Principales obstáculos

Según el mismo texto, entre quienes no leen, «la falta de interés es el principal obstáculo (43 %), seguida de la falta de tiempo (38 %) y la preferencia por otras actividades (33 %)».

En el comunicado, la APEL destaca que «los resultados refuerzan la necesidad de que Portugal asuma la lectura y la alfabetización como prioridades nacionales», recordando que «el libro es una herramienta esencial para la ciudadanía, el pensamiento crítico, el desarrollo humano, el acceso al conocimiento y la participación democrática».

Hábitos de lectura

Según los resultados de la investigación —realizada por GfK a través de entrevistas a 1.000 personas mayores de 15 años—, el 78 % de los encuestados afirma que habrá leído al menos un libro en 2025, la cifra más alta de los últimos tres años; sin embargo, el 62 % afirmó haber comprado al menos un libro el año pasado, lo que supone un descenso respecto al 65 % registrado en 2023.

Según el estudio, el número medio de libros por comprador también sigue descendiendo, pasando de 7,5 en 2023 a 7 en 2024, y situándose ahora en 6,9 en 2025, algo que también ocurre con los libros destinados a regalo.

«Los resultados sugieren que el crecimiento del sector observado a partir de la evolución del panel minorista no se ha traducido en una intensificación generalizada del consumo de libros por parte de las familias portuguesas», reza el comunicado.

Ventas de libros

En 2025, las ventas de libros en Portugal crecieron un 6,9 % con respecto al año anterior, lo que se tradujo en un total de casi 15 millones de libros vendidos, un aumento impulsado en gran medida por los libros para colorear y los infantiles, según los datos publicados por APEL en enero.

Sin embargo, en el segundo trimestre de este año, las ventas de libros cayeron casi un 2 % respecto al mismo periodo de 2025, registrando el primer descenso desde el inicio de la pandemia, a pesar de coincidir con la Feria del Libro de Lisboa.

Leer sin comprar

Los datos de un estudio publicado por la asociación del sector también indican que casi uno de cada cinco brasileños lee sin comprar, «lo que apunta a la creciente importancia de métodos de acceso como el préstamo, las bibliotecas, el suministro, el formato digital y otras formas de circulación de libros que exigen al sector comprender mejor cómo la expansión de la lectura también puede contribuir a la sostenibilidad de la cadena de valor del libro».

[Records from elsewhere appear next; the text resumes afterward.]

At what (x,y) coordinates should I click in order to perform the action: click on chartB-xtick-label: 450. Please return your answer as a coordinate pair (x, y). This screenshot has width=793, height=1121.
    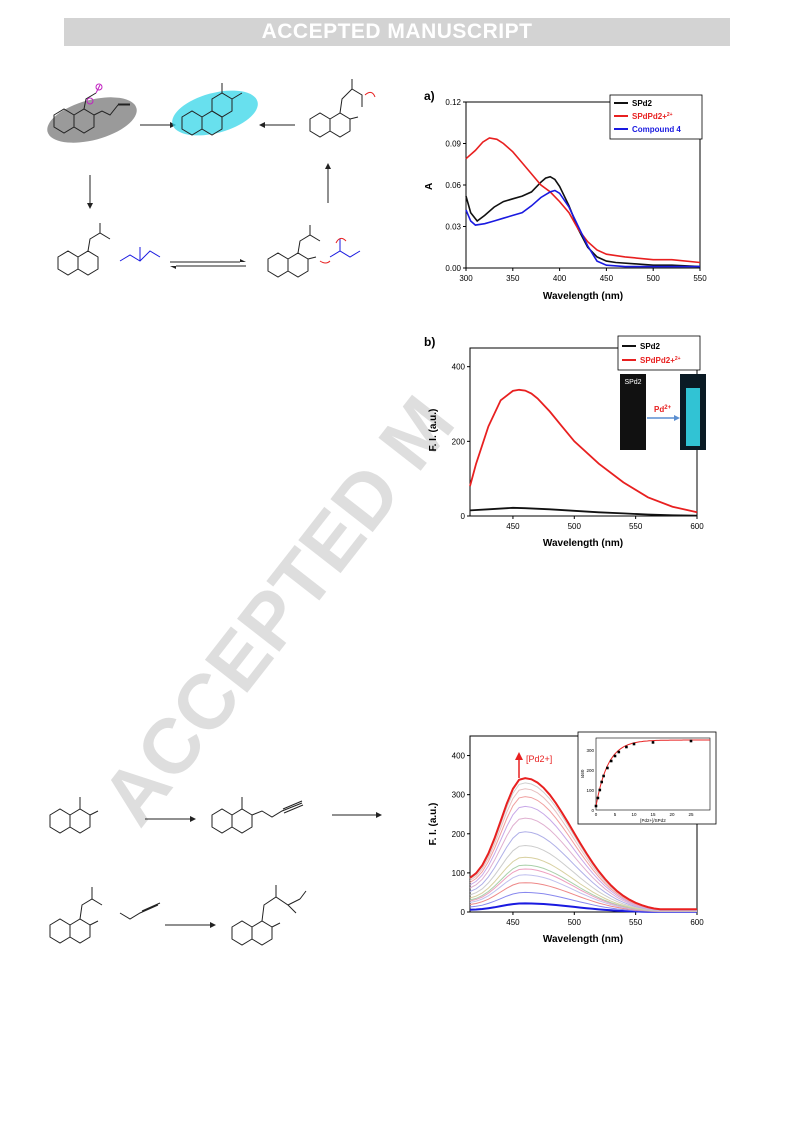
    Looking at the image, I should click on (513, 526).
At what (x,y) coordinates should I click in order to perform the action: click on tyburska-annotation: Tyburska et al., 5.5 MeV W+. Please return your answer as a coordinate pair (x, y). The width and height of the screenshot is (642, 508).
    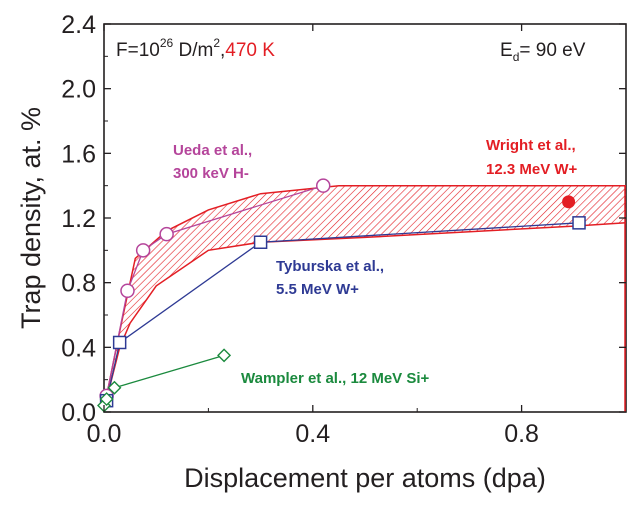
    Looking at the image, I should click on (332, 278).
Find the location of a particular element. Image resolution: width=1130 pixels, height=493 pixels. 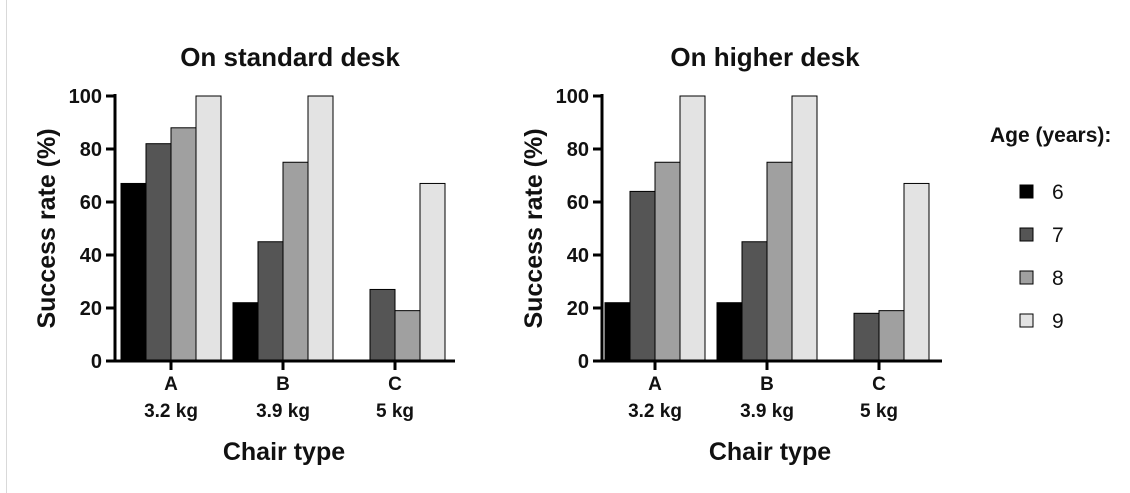

legend-label-age-8: 8 is located at coordinates (1058, 278).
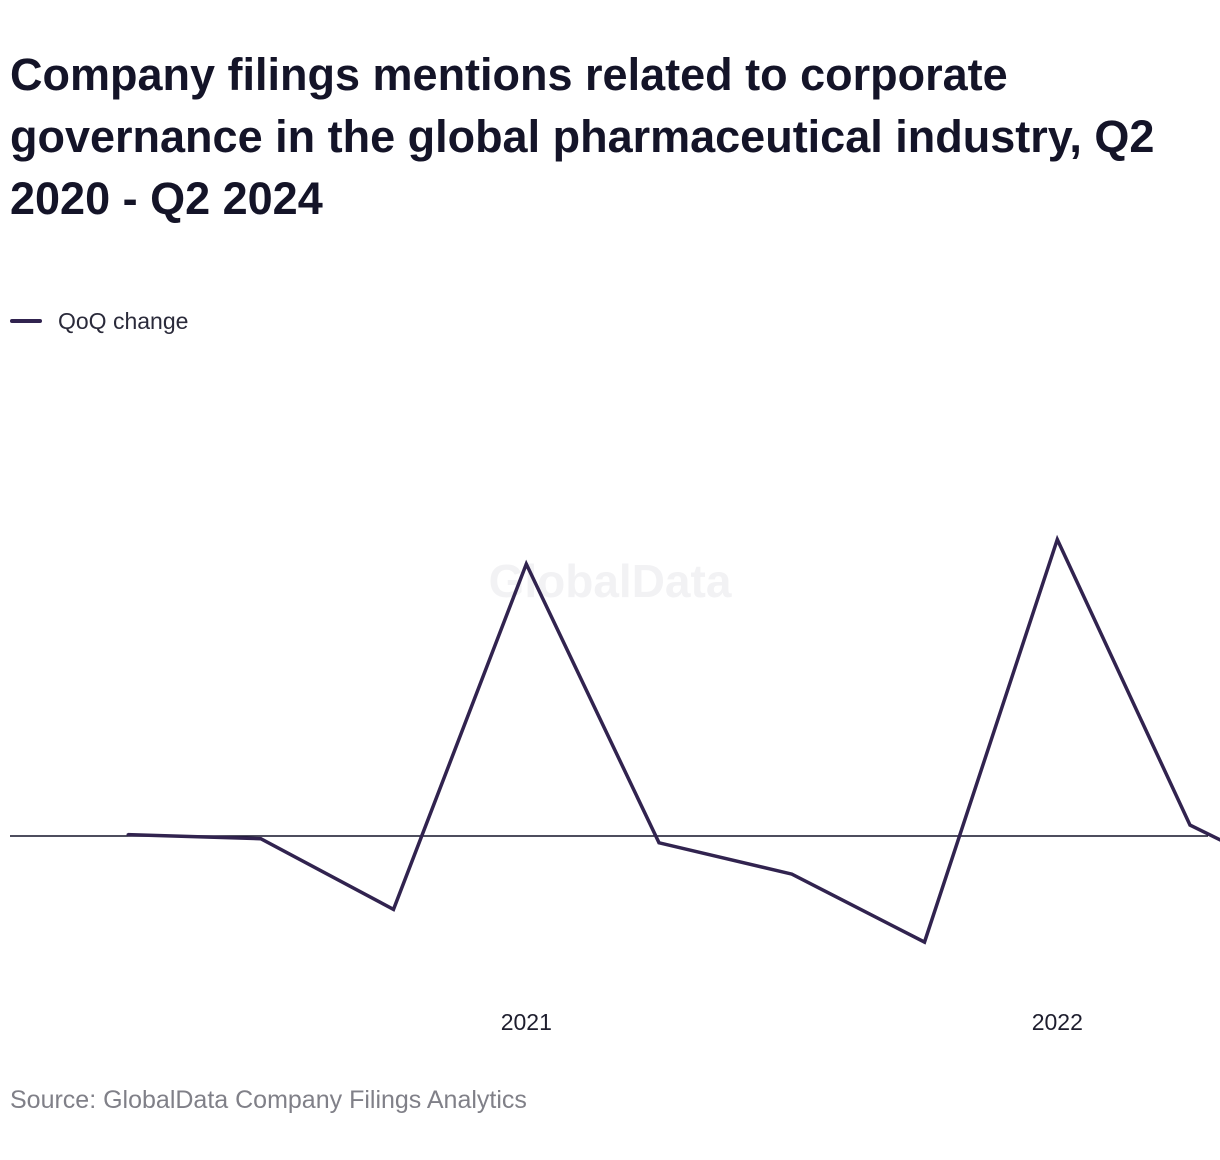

Aun así, la APEL señala que, entre quienes se consideran lectores digitales, más de dos tercios recurren a contenidos gratuitos, que pueden ir desde plataformas de almacenamiento en la nube hasta redes como WhatsApp y Telegram.

«Estos canales pueden incluir usos legítimos —como los préstamos autorizados, las obras de acceso abierto o el intercambio de archivos personales—, pero también son compatibles con el intercambio ilegal y no autorizado de contenidos. Comprender este fenómeno es esencial para proteger a los autores, editores, libreros y a todos los profesionales que forman parte de la cadena de suministro del libro, así como para entender en qué medida la expansión de la lectura digital se produce a través de ofertas legales o de la circulación de contenidos fuera de los canales comerciales», añadió la asociación.